[Collected data entries]
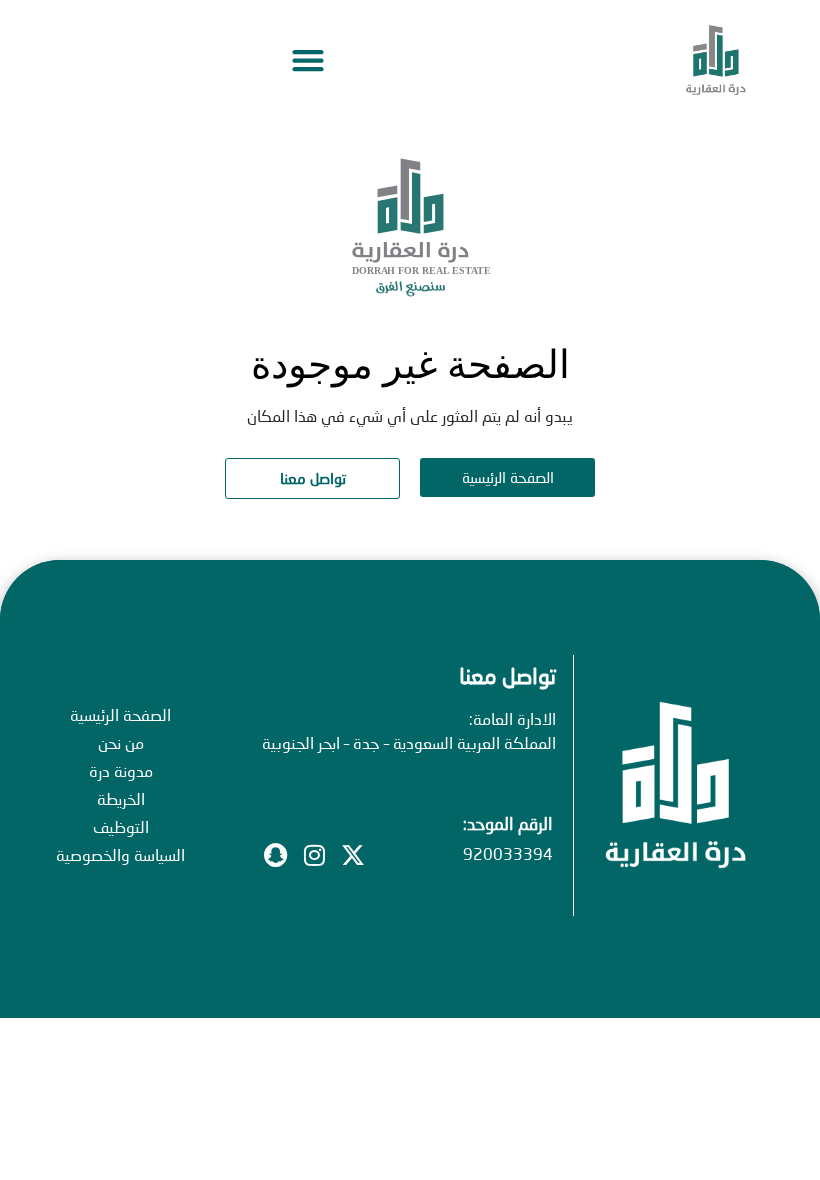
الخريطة (121, 798)
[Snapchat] (275, 855)
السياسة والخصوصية (120, 854)
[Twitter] (353, 855)
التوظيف (121, 826)
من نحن (121, 742)
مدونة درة (121, 770)
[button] (307, 60)
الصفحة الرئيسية (120, 714)
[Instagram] (314, 855)
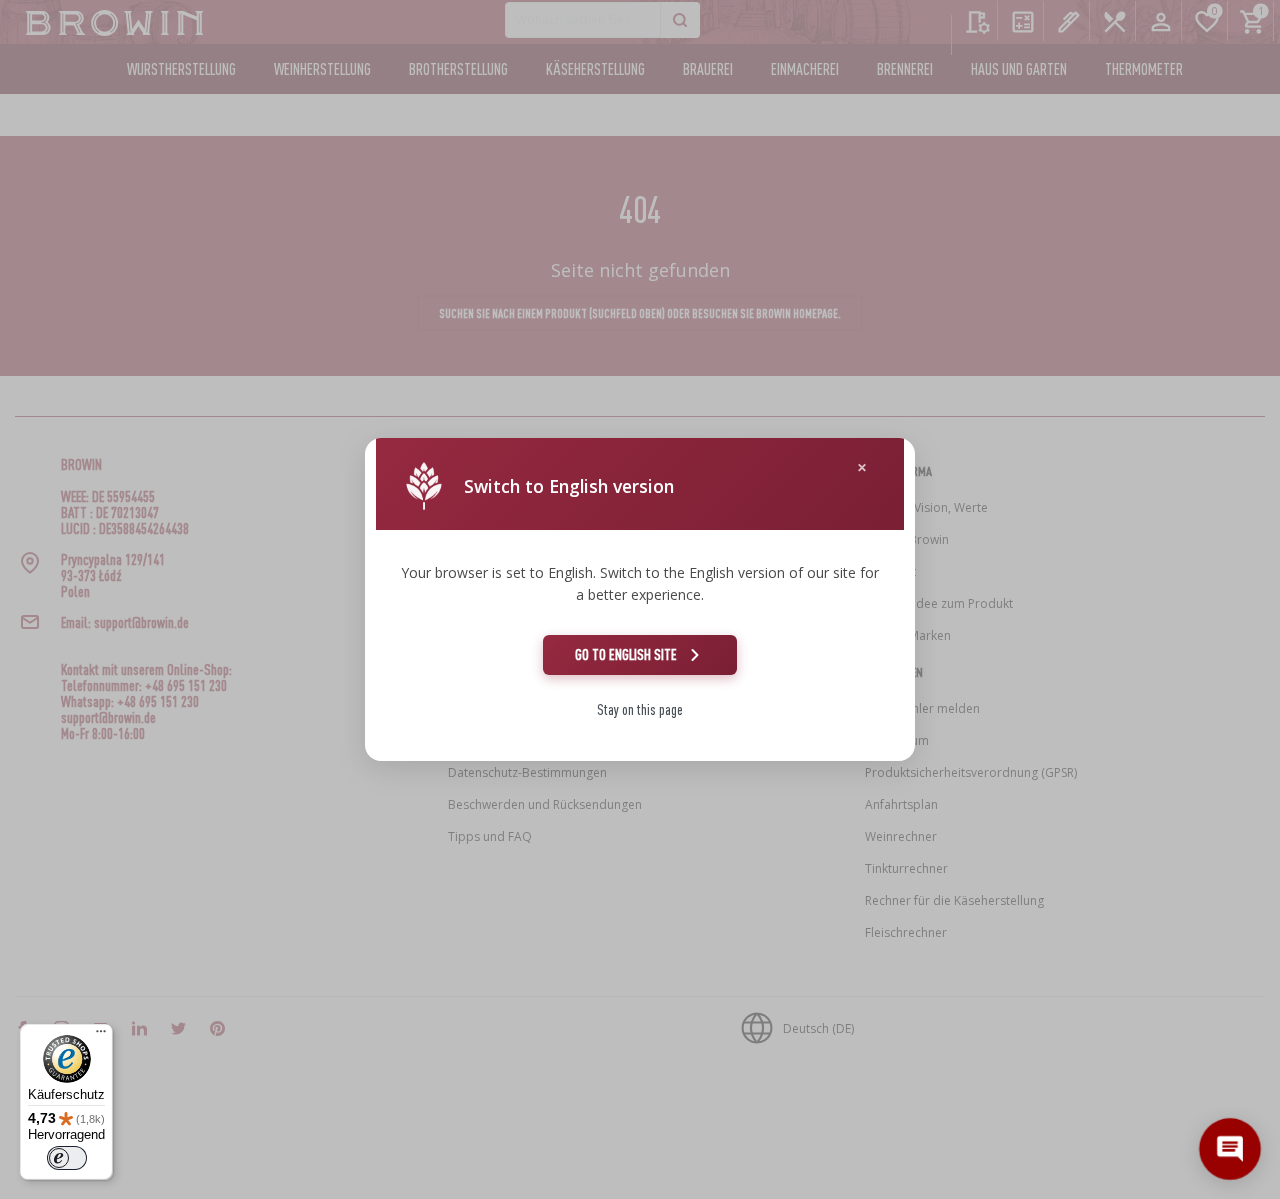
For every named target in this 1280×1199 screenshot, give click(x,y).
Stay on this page (640, 709)
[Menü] (101, 1036)
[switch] (67, 1158)
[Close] (862, 467)
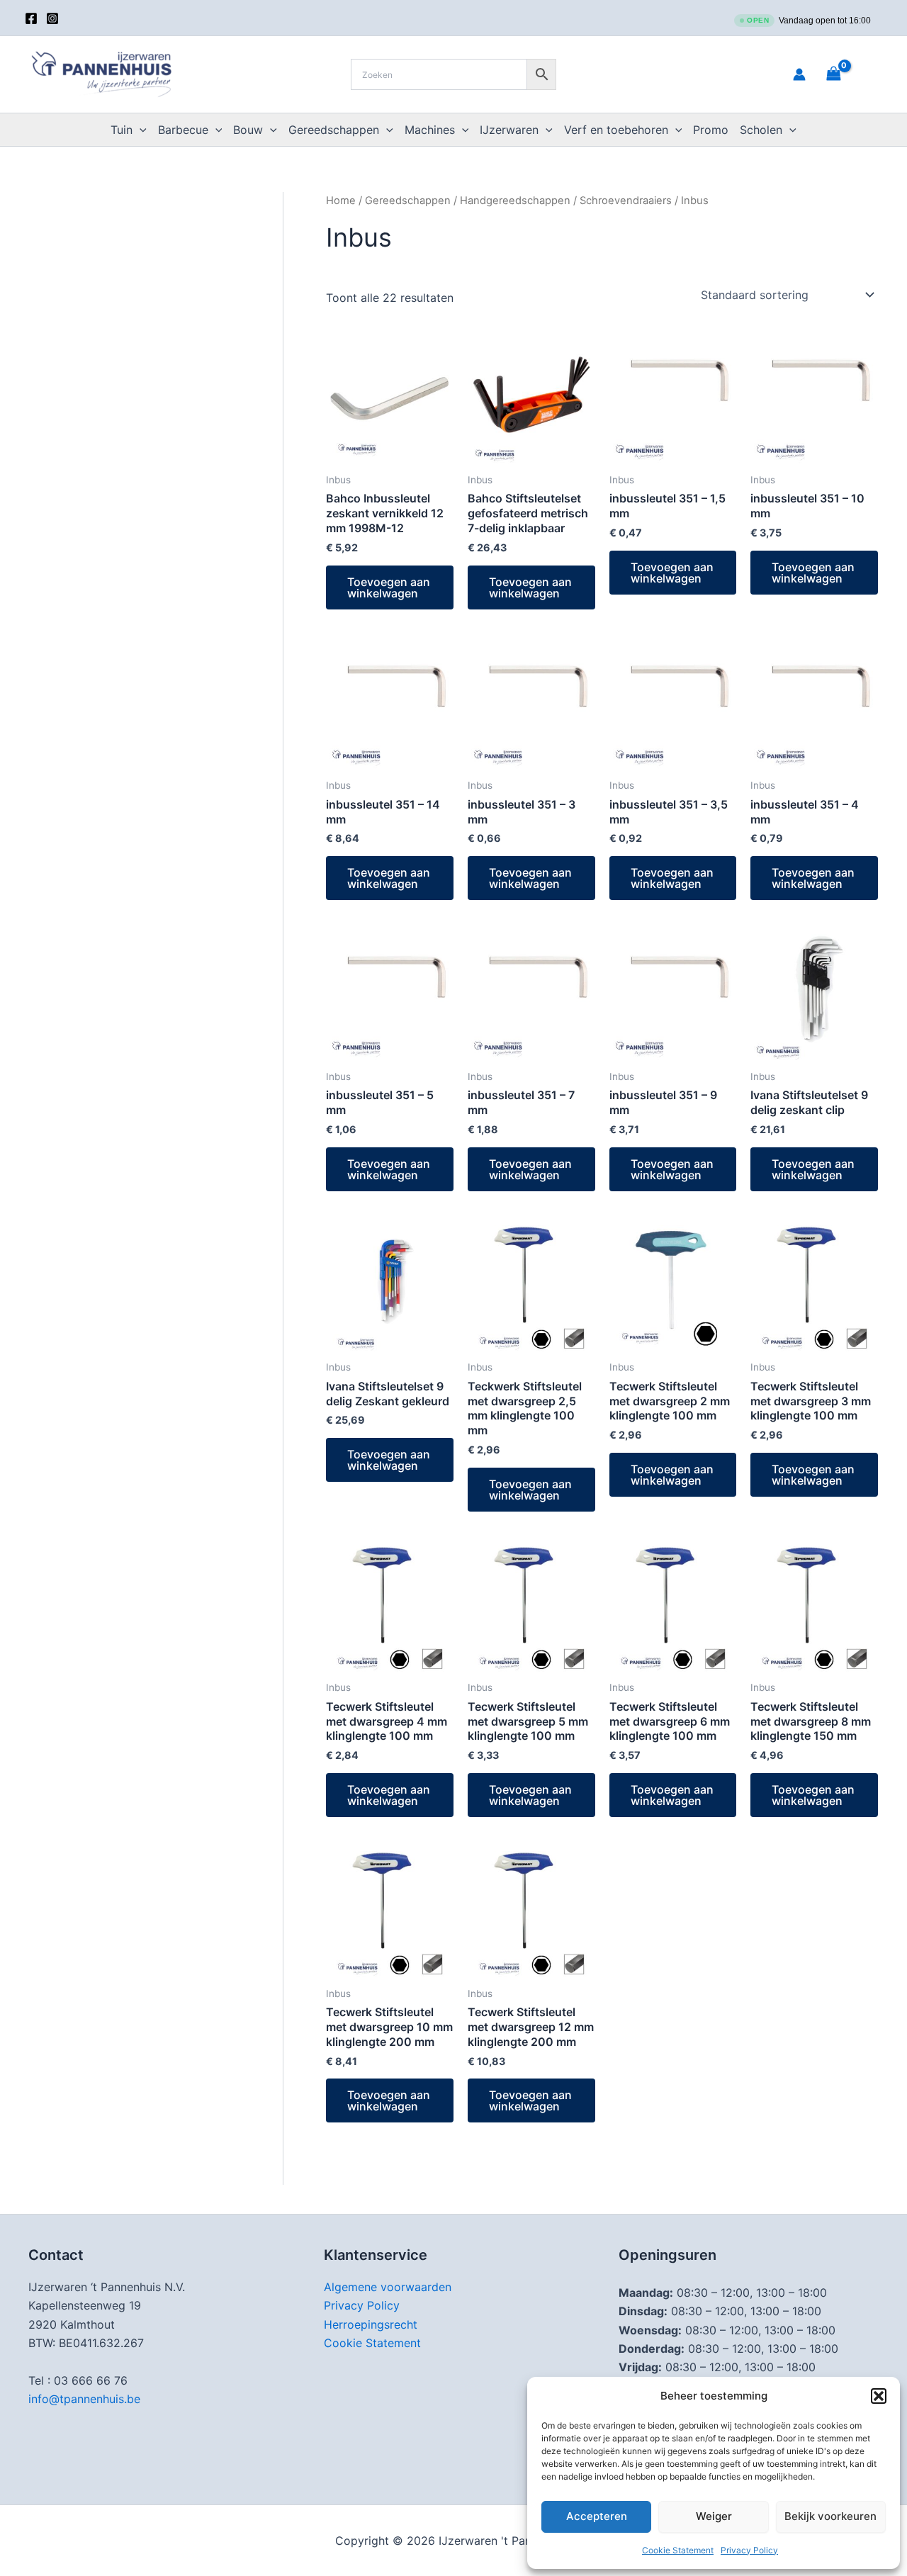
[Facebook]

* _Requirement_
Your answer should be one number: how many lines above contain "this".

* _Result of the exercise_
2